**PASSAGE TO READ**.

■ ■ ■ ■ ■ ■ ■

Vedolizumab, currently widely used in clinical practice, has demonstrated substantial efficacy and a favorable safety profile in the treatment of IBD by selectively targeting the α4β7 integrin-MAdCAM-1 pathway. Nevertheless, adhesion molecule pathways remain a focus of ongoing therapeutic development. Several emerging agents, such as natalizumab (targeting the α4 integrin subunit), etrolizumab (targeting the β7 integrin subunit), alicaforsen (inhibiting the activity of ICAM-1) and direct MAdCAM-1 inhibitors, are under investigation for their potential to further modulate leukocyte trafficking and improve clinical outcomes (77, 78). In this context, studies exploring the role of soluble adhesion molecules as biomarkers of endothelial activity and treatment response are of growing importance and may provide valuable tools for therapeutic monitoring and disease stratification.

4.1 Strengths and limitations

The main strength of our study was the evaluation of multiple adhesion molecules and the comparison of their concentrations not only between patients and healthy controls, but also across different types of IBD and disease activity states. Another strength was the use of subgroup analyses, as well as the application of the trim-and-fill method when appropriate and feasible, to identify potential missing studies.

Nevertheless, several important limitations should be acknowledged. First and foremost, only a small number of eligible studies were identified, most of which included relatively small sample sizes.

There was substantial heterogeneity among the included studies, which could not be fully explained. This variability may be attributed to several factors, including the overall moderate quality of the studies - as only half met the criteria for high quality according to the NOS scale — as well as the frequent lack of reporting of both basic demographic information and more detailed clinical characteristics, such as disease phenotype, duration, and treatment. Significant differences may also have arisen from the analytical methods employed, as various studies used ELISA kits from different manufacturers and analyzed different types of biological samples (serum vs. plasma), potentially contributing to discrepancies in the measured biomarker levels. Moreover, the high degree of heterogeneity may be partly related to the long time span of the included studies (1993–2025), during which laboratory techniques, diagnostic criteria, and the management of inflammatory bowel disease have evolved substantially.

Given the limited number of studies and incomplete reporting of individual patient data, it was not possible to perform a meta-regression analysis or adjust for potential confounding factors such as age, smoking status, specific medications, or disease duration. Furthermore, comparisons between IBD patients based on specific disease characteristics were not feasible, as participants were generally reported as a single group despite considerable variability in treatment regimens, disease phenotypes, and disease activity indices.

Significant publication bias was detected for sICAM-1 and sE-selectin. For sICAM-1, the bias did not affect the results and, in fact, the forced adjustment slightly increased the observed effect size. In contrast, for sE-selectin, the hypothetical missing studies suggested by the trim-and-fill method eliminated the statistical significance for the UC group.

■ ■ ■ ■ ■ ■ ■

**EXCERPTED RECORDS**.
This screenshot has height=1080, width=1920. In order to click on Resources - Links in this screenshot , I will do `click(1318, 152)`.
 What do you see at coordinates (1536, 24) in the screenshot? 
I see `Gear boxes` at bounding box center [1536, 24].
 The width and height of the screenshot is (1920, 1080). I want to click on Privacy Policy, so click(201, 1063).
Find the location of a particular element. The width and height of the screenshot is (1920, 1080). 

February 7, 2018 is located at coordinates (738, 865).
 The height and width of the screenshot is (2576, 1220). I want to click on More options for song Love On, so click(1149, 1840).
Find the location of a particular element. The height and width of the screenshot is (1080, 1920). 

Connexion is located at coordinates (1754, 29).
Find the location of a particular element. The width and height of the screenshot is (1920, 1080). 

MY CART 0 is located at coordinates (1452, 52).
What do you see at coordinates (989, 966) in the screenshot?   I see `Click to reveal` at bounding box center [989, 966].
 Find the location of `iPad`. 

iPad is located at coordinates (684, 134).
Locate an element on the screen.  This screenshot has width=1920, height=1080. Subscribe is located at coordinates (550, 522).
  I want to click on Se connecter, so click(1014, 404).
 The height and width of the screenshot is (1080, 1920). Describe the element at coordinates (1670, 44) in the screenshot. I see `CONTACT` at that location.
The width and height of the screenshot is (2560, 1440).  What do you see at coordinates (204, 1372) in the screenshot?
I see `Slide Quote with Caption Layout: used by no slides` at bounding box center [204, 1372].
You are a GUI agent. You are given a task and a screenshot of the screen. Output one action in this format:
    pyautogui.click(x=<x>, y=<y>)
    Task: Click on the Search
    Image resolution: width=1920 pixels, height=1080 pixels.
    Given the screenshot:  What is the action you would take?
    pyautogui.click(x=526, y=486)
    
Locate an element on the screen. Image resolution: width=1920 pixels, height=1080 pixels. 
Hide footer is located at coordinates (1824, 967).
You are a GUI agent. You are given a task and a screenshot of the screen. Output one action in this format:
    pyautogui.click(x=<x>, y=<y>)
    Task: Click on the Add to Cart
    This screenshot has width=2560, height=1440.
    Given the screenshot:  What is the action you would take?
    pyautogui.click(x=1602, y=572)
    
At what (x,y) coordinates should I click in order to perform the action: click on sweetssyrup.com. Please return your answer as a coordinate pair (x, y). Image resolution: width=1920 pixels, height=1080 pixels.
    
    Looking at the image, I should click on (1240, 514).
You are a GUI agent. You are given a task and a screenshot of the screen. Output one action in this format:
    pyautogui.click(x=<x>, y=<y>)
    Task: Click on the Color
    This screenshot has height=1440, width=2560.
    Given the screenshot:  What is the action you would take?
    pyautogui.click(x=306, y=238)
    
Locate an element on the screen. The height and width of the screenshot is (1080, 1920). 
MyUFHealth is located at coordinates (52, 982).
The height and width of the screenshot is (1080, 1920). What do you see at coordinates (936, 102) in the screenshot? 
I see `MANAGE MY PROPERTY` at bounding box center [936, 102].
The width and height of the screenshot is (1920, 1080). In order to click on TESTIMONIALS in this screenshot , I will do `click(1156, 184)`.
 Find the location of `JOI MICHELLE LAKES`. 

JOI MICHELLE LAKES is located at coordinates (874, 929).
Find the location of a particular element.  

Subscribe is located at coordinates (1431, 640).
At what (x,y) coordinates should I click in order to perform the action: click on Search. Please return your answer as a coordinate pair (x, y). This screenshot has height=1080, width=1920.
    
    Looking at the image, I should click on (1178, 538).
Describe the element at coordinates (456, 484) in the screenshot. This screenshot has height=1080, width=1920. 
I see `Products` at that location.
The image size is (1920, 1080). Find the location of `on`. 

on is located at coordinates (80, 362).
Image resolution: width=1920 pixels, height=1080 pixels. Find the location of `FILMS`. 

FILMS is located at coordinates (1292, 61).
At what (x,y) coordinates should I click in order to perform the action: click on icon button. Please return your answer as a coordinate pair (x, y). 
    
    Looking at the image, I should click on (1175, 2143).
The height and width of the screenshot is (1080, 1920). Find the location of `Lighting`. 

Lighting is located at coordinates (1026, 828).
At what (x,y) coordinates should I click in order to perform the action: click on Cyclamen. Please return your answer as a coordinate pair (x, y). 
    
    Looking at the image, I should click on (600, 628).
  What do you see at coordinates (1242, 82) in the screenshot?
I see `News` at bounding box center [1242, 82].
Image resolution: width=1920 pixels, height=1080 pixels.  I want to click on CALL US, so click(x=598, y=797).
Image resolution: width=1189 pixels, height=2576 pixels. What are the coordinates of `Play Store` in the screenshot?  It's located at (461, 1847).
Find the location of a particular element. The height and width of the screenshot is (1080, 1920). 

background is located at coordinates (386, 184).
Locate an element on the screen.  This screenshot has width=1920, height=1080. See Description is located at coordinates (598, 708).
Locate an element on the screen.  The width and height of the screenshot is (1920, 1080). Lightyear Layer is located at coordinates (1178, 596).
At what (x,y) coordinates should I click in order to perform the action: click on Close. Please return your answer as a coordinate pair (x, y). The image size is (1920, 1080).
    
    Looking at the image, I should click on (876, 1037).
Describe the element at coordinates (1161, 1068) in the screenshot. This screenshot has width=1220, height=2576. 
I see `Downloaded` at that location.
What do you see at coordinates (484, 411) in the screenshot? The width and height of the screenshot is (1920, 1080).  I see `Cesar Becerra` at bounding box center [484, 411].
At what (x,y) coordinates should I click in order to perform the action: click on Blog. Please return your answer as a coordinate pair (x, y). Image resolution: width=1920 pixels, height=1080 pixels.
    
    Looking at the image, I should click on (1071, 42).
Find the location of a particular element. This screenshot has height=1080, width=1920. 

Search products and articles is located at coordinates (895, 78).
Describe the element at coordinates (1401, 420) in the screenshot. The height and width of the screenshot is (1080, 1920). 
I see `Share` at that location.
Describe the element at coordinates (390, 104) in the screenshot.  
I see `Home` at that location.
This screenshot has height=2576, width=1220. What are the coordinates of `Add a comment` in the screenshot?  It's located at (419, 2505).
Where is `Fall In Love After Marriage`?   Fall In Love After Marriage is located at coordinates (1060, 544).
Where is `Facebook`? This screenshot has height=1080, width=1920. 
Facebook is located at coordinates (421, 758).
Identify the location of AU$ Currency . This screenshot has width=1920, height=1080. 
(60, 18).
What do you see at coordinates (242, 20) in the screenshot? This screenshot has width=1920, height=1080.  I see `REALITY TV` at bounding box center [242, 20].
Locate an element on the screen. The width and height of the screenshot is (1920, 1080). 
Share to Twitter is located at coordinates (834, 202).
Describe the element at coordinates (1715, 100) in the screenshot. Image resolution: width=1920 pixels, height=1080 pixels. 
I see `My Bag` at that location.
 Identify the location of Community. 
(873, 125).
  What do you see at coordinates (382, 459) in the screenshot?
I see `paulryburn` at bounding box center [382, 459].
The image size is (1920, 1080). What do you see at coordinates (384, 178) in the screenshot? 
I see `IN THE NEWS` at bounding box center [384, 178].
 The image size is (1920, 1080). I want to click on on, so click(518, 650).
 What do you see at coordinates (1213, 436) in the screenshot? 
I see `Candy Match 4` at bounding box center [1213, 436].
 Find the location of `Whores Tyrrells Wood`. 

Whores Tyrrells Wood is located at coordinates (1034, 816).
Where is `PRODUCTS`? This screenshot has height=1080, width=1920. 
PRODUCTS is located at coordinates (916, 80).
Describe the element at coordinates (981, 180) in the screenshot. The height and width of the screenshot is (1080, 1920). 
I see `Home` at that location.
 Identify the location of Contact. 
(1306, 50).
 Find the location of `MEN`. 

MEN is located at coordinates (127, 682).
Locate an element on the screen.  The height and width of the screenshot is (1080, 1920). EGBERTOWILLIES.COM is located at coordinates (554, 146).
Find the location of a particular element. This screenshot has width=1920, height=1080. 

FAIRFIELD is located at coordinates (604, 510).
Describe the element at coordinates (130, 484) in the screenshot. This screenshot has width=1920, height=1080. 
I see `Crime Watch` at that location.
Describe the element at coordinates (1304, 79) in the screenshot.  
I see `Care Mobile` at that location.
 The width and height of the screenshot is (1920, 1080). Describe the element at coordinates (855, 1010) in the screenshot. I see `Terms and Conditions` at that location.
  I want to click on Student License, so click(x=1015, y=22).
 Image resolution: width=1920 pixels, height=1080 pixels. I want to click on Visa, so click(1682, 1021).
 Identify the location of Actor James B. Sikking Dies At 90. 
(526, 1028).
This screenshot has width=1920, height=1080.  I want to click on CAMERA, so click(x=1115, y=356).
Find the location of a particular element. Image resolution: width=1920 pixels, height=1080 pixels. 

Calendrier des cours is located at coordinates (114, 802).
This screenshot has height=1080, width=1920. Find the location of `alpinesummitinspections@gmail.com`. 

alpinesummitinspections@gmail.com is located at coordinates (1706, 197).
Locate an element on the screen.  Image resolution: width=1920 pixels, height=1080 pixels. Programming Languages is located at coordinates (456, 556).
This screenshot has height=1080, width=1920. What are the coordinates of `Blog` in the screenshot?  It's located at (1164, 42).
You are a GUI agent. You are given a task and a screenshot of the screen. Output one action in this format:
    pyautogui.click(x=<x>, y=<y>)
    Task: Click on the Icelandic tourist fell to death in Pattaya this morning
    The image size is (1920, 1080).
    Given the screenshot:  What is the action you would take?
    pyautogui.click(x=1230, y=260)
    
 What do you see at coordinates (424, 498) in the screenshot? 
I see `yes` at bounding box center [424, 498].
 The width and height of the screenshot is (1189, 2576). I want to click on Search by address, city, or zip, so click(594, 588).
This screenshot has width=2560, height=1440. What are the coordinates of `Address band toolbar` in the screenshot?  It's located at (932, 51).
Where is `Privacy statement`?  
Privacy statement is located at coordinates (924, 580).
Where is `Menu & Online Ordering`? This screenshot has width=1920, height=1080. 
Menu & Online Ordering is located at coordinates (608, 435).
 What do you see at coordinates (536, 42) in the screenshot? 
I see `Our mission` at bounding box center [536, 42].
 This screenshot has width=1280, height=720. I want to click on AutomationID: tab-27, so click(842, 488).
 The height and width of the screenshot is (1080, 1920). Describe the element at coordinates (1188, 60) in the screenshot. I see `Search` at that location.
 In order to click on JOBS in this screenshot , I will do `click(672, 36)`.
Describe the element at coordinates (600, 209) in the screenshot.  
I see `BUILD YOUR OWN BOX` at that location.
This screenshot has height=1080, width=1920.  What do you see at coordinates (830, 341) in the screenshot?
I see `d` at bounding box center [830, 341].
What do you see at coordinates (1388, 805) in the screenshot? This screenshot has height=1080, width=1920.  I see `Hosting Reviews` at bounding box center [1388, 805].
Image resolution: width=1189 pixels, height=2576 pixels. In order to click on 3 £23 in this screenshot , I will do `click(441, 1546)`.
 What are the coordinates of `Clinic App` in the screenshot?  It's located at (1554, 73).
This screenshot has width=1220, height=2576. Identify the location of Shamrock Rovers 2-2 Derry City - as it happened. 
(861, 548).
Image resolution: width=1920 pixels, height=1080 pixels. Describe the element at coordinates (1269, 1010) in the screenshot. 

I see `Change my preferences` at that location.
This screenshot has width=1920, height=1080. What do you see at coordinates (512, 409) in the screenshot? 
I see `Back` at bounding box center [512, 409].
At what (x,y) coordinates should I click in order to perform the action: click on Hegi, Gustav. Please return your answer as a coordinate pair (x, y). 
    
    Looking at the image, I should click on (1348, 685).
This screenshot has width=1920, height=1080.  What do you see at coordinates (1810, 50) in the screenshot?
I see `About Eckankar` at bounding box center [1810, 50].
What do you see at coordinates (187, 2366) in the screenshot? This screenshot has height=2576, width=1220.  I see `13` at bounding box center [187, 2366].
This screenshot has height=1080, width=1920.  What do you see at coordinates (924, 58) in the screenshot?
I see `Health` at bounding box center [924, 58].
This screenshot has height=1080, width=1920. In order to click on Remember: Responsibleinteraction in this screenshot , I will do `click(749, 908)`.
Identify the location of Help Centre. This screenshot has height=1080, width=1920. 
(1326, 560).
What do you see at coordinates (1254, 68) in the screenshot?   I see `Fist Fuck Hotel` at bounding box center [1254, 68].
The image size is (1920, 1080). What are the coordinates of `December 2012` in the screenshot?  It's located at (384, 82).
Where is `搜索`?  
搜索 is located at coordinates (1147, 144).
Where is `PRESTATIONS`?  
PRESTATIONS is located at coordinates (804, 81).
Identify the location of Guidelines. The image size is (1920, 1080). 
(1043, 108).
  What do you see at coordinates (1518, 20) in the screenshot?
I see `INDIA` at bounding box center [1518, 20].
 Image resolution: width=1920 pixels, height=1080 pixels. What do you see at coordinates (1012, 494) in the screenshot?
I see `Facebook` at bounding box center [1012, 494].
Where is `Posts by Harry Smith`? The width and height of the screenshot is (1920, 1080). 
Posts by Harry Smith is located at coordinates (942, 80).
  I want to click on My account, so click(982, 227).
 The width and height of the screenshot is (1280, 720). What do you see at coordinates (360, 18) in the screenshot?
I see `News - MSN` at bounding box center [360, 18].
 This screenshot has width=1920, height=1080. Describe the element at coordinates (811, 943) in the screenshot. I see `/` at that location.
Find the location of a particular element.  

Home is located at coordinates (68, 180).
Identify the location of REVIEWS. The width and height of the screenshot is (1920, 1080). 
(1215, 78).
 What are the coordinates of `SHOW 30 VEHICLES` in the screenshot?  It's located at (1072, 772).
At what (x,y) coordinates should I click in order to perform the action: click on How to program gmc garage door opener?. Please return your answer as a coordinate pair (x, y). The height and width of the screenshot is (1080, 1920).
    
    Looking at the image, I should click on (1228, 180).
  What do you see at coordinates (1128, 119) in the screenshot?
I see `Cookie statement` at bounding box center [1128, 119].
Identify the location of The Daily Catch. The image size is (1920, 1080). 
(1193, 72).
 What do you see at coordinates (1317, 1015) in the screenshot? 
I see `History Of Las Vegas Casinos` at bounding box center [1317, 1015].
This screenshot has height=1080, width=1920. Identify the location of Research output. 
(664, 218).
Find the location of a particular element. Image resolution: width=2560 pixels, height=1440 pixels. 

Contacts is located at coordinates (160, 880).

■ ■ ■ ■ ■ ■ ■

**TASKS TO COMPLETE**.
• A. In the passage on adhesion molecules in IBD, rewrite the paragraph that begins "There was substantial heterogeneity" as a short list, keeping its main facts.
• B. According to the passage on adhesion molecules in IBD, for which two molecules was significant publication bias detected?
• C. Continue the passage on adhesion molecules in IBD from its final sentence.

**ANSWERS IN ORDER**.
• A.
- The included studies showed substantial heterogeneity that could not be fully explained.
- Study quality was moderate overall. Only half met the NOS criteria for high quality.
- Studies often did not report basic demographic information or clinical details such as disease phenotype, duration and treatment.
- Analytical methods differed. Studies used ELISA kits from different manufacturers and tested different sample types (serum vs. plasma), which may have affected measured biomarker levels.
- The studies span a long period (1993–2025). Over that time, laboratory techniques, diagnostic criteria and IBD management changed substantially.

• B. sICAM-1 and sE-selectin.

• C.
Moreover, disease activity was assessed using different scoring systems, reflecting both the diversity of available tools and the evolution of assessment methods over the extended time span of the included studies. This variation in activity indices - including CDAI, Mayo, Truelove & Witts, and other scores - contributed substantially to clinical heterogeneity, as it made the classification of patients into “active” versus “inactive” disease groups less uniform across studies.

Finally, although a strength of our study was the inclusion of various adhesion molecules, it is important to acknowledge the multitude of other adhesion proteins that remain unexplored or are rarely measured, and therefore, could not be included in this meta-analysis.

5 Conclusions

Circulating CAMs, particularly sICAM-1 and sE-selectin, are elevated in IBD patients, supporting the involvement of endothelial injury in disease pathogenesis. Among these, sICAM-1 may have utility as a biomarker for differentiating disease activity. The complex mechanisms governing leukocyte adhesion and migration highlight opportunities for the development of targeted therapies that aim to modulate the inflammatory cascade. Circulating adhesion molecules may also serve as surrogate markers for evaluating therapeutic efficacy. However, given the limitations of the current evidence base and the multifactorial nature of these processes, further well-designed studies are needed to clarify their roles and enhance their translational potential in clinical practice.

Data availability statement

The original contributions presented in the study are included in the article/Supplementary Material. Further inquiries can be directed to the corresponding author/s.

Author contributions

KP: Conceptualization, Data curation, Formal Analysis, Visualization, Writing – original draft, Writing – review & editing. DC: Data curation, Formal Analysis, Validation, Writing – review & editing. MZ: Data curation, Validation, Writing – review & editing. DO: Data curation, Supervision, Validation, Writing – review & editing.

Funding

The author(s) declare that no financial support was received for the research and/or publication of this article.

Conflict of interest

The authors declare that the research was conducted in the absence of any commercial or financial relationships that could be construed as a potential conflict of interest.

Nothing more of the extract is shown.